THIS IS MY 188TH BLOG ON UNDERSTANDING MONEY
TOOLS
May, 2020
I find it is a very appropriate time to write a blog. The Coronavirus, or Covid 19, is causing
not only health issues but major financial issues here and around the
world. In this long chapter/blog
we are going to discuss three important elements in today’s world, Covid 19,
economics and finances; all interrelated.
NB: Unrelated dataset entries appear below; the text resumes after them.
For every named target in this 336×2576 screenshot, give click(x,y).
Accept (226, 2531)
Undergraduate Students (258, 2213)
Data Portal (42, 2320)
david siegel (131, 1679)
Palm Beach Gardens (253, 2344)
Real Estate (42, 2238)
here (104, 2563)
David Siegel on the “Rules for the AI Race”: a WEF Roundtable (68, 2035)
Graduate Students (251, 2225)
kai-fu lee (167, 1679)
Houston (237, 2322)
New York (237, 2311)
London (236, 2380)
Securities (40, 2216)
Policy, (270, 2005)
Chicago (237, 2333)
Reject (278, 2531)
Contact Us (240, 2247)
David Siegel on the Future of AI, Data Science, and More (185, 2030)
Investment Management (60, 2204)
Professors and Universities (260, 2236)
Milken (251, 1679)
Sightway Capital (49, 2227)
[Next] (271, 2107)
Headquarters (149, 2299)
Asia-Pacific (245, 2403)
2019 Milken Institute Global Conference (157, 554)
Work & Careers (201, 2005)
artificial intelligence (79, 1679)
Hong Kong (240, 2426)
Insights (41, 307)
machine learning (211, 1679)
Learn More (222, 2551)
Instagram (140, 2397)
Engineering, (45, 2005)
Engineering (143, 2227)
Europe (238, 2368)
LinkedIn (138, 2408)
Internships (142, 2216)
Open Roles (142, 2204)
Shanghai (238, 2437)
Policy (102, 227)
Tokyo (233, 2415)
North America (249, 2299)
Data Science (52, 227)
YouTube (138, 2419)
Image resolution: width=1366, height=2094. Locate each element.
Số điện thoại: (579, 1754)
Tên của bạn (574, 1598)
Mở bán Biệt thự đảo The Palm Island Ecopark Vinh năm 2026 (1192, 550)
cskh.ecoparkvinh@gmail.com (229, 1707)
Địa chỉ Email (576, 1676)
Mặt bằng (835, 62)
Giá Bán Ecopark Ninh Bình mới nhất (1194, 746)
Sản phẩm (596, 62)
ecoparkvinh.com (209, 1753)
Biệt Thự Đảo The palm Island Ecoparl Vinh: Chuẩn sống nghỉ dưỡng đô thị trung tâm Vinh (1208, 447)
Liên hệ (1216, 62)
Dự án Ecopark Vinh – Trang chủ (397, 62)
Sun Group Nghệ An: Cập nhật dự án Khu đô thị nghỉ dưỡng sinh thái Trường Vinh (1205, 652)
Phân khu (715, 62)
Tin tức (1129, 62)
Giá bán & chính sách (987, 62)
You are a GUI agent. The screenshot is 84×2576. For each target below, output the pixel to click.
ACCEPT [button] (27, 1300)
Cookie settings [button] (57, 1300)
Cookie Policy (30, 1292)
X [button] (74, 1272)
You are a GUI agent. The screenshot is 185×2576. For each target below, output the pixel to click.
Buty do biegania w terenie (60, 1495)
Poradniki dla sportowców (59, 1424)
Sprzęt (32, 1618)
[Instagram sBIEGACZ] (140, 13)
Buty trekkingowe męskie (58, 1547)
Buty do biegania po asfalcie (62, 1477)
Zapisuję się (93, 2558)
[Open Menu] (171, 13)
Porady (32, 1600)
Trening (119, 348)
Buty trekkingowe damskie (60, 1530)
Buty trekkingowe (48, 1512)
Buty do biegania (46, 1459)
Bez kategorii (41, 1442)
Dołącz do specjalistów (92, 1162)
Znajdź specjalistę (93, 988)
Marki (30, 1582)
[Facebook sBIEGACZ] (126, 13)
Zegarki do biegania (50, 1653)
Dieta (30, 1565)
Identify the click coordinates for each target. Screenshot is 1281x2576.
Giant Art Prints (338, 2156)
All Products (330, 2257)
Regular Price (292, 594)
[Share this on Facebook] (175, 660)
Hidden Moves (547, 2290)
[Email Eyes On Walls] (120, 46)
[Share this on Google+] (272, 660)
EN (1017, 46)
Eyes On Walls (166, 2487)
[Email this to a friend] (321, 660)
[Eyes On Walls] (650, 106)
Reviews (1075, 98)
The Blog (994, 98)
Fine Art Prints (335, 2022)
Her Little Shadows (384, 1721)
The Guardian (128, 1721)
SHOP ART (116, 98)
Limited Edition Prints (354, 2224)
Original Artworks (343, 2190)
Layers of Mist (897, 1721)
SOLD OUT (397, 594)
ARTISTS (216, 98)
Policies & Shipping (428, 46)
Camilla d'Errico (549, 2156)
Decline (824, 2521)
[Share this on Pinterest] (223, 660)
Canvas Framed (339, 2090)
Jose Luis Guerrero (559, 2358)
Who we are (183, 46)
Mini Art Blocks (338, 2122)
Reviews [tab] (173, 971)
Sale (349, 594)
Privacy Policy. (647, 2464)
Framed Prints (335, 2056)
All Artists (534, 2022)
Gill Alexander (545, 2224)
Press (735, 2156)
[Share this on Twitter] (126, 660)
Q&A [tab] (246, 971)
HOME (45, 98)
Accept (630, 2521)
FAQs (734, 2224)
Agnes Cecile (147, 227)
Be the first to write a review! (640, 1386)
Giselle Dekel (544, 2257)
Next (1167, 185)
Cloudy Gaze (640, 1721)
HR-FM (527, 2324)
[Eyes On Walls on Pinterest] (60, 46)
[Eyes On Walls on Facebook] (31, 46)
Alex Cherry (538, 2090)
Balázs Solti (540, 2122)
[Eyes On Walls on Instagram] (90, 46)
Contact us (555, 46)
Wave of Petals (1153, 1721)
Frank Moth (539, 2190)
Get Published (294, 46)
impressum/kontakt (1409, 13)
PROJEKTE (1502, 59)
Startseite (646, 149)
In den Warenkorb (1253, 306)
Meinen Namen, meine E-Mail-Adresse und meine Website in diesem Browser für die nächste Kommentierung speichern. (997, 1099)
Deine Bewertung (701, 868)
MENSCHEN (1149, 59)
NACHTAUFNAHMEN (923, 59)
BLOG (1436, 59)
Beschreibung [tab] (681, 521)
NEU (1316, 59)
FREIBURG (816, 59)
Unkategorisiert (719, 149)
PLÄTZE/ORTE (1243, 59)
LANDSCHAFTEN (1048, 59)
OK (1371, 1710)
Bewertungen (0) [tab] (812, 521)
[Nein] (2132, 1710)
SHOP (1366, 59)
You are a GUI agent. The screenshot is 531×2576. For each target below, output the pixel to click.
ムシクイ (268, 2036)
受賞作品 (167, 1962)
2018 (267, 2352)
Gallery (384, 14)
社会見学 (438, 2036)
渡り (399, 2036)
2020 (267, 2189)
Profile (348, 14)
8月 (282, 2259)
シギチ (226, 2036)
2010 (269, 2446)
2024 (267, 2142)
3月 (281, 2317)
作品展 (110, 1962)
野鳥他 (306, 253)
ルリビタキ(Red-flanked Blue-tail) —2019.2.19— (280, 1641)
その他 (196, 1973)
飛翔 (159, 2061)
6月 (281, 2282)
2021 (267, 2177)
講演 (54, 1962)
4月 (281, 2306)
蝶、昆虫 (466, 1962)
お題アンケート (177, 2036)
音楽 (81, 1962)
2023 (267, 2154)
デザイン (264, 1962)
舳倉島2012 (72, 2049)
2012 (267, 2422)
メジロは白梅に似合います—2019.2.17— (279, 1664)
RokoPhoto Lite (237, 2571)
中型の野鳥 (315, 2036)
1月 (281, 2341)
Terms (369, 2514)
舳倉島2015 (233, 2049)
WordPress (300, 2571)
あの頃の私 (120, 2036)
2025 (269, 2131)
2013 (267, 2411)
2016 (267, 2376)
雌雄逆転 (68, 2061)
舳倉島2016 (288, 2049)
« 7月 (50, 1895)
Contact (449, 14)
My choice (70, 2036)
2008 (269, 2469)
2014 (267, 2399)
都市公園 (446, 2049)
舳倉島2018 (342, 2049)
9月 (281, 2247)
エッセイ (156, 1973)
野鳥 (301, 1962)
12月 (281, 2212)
I hope you find this writing of interest. These are tumultuous times.
CORONAVIRUS:
First let’s discuss Covid 19, derived from published facts. To the best of my knowledge and
research the comments I make below on this topic are true.
- The
Coronavirus has been studied for several years. You probably have seen the 2015 video of Bill Gates speaking
about a vicious virus that would cause a pandemic.
- Our
National Institute of Health, NIH, gave the Wuhan Lab in China $3.7 million to
study the Coronavirus on animals between the years 2014 and 2019. Another round of grants amounting to
$3.7 million was to be granted in 2019.
Because the caves in the Wuhan region have bats, this was the logical living
mammal to experiment upon. This
sharing of information worldwide is not unusual.
- The
Wuhan Lab has been known for laboratory leaks over its history.
- If
you read, or have read, my blog 186 I write about Francis Boyle who drafted the
US Implementation Law of Biological Weapons Convention pointing out that the US
and other countries are in violation of this pact. The US has spent over $100 billion on biowarfare since 2001
in 400 labs around the world.
“Play with fire, someday you will get burned.”
- Dr.
Anthony Fauci, an immunologist and Director of the National Institute of
Allergy and Infectious Diseases since 1984 knew about the Covid 19 for several
years, including the lab testing in Wuhan.
- Why
is it called 19? Because the virus
apparently came from the Wuahn Lab, or a bat from the lab, and spread the virus
within the population of Wuhan in the fall of 2019. What came first, the bat or the virus? “The chicken or the egg?”
- Countries
that were proactive, like Germany, started making protective masks and hospital
ventilators for their population; this happening in November, 2019, giving them
a better control over the spread of disease.
- Countries
like Italy where the disease devastated the northern Lombardy area did not have
medical supplies in place nor hospitals situated to accommodate stricken
patients.
- America
was not at all proactive and waited until mid-March to tighten controls to
restrain the spread of the disease.
Americans are not true nationalists and do not take orders from
government bodies well, dissimilar to Germany, Austria, and Switzerland. In China with an “autocratic” controlling
government contained the virus well around the Wuhan area.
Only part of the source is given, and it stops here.